Extracted records:
|---|

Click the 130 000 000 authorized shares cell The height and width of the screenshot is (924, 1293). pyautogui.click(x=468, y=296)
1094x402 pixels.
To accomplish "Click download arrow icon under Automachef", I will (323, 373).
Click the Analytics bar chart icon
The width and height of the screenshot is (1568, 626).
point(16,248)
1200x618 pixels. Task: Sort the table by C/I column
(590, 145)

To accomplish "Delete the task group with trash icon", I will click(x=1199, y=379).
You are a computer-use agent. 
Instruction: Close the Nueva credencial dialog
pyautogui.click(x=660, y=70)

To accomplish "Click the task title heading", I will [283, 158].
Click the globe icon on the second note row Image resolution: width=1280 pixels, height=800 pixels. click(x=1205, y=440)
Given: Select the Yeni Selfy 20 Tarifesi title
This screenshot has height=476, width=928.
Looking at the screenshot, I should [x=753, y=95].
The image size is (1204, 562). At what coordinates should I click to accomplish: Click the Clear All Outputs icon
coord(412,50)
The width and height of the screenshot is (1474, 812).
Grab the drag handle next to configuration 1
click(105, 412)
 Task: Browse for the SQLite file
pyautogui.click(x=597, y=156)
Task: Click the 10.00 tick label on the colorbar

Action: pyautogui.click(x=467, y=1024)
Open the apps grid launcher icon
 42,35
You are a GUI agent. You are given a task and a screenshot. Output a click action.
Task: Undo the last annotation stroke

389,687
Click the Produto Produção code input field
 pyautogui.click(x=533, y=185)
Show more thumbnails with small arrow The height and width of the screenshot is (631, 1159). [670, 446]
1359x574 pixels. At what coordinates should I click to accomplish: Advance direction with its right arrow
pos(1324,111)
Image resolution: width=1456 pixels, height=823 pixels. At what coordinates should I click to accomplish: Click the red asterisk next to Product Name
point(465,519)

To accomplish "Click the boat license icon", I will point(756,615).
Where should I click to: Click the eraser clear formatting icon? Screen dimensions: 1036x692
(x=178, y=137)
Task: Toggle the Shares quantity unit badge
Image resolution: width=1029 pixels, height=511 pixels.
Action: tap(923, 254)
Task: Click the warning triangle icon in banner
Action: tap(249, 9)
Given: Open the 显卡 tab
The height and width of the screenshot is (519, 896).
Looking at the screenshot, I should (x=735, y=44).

|---|

Lay out every one of the lines above as a JSON list of strings, with one string per line and blank lines omitted.

[
  "Click the 130 000 000 authorized shares cell The height and width of the screenshot is (924, 1293). pyautogui.click(x=468, y=296)",
  "1094x402 pixels.",
  "To accomplish \"Click download arrow icon under Automachef\", I will (323, 373).",
  "Click the Analytics bar chart icon",
  "The width and height of the screenshot is (1568, 626).",
  "point(16,248)",
  "1200x618 pixels. Task: Sort the table by C/I column",
  "(590, 145)",
  "To accomplish \"Delete the task group with trash icon\", I will click(x=1199, y=379).",
  "You are a computer-use agent. ",
  "Instruction: Close the Nueva credencial dialog",
  "pyautogui.click(x=660, y=70)",
  "To accomplish \"Click the task title heading\", I will [283, 158].",
  "Click the globe icon on the second note row Image resolution: width=1280 pixels, height=800 pixels. click(x=1205, y=440)",
  "Given: Select the Yeni Selfy 20 Tarifesi title",
  "This screenshot has height=476, width=928.",
  "Looking at the screenshot, I should [x=753, y=95].",
  "The image size is (1204, 562). At what coordinates should I click to accomplish: Click the Clear All Outputs icon",
  "coord(412,50)",
  "The width and height of the screenshot is (1474, 812).",
  "Grab the drag handle next to configuration 1",
  "click(105, 412)",
  " Task: Browse for the SQLite file",
  "pyautogui.click(x=597, y=156)",
  "Task: Click the 10.00 tick label on the colorbar",
  "Action: pyautogui.click(x=467, y=1024)",
  "Open the apps grid launcher icon",
  " 42,35",
  "You are a GUI agent. You are given a task and a screenshot. Output a click action.",
  "Task: Undo the last annotation stroke",
  "389,687",
  "Click the Produto Produção code input field",
  " pyautogui.click(x=533, y=185)",
  "Show more thumbnails with small arrow The height and width of the screenshot is (631, 1159). [670, 446]",
  "1359x574 pixels. At what coordinates should I click to accomplish: Advance direction with its right arrow",
  "pos(1324,111)",
  "Image resolution: width=1456 pixels, height=823 pixels. At what coordinates should I click to accomplish: Click the red asterisk next to Product Name",
  "point(465,519)",
  "To accomplish \"Click the boat license icon\", I will point(756,615).",
  "Where should I click to: Click the eraser clear formatting icon? Screen dimensions: 1036x692",
  "(x=178, y=137)",
  "Task: Toggle the Shares quantity unit badge",
  "Image resolution: width=1029 pixels, height=511 pixels.",
  "Action: tap(923, 254)",
  "Task: Click the warning triangle icon in banner",
  "Action: tap(249, 9)",
  "Given: Open the 显卡 tab",
  "The height and width of the screenshot is (519, 896).",
  "Looking at the screenshot, I should (x=735, y=44)."
]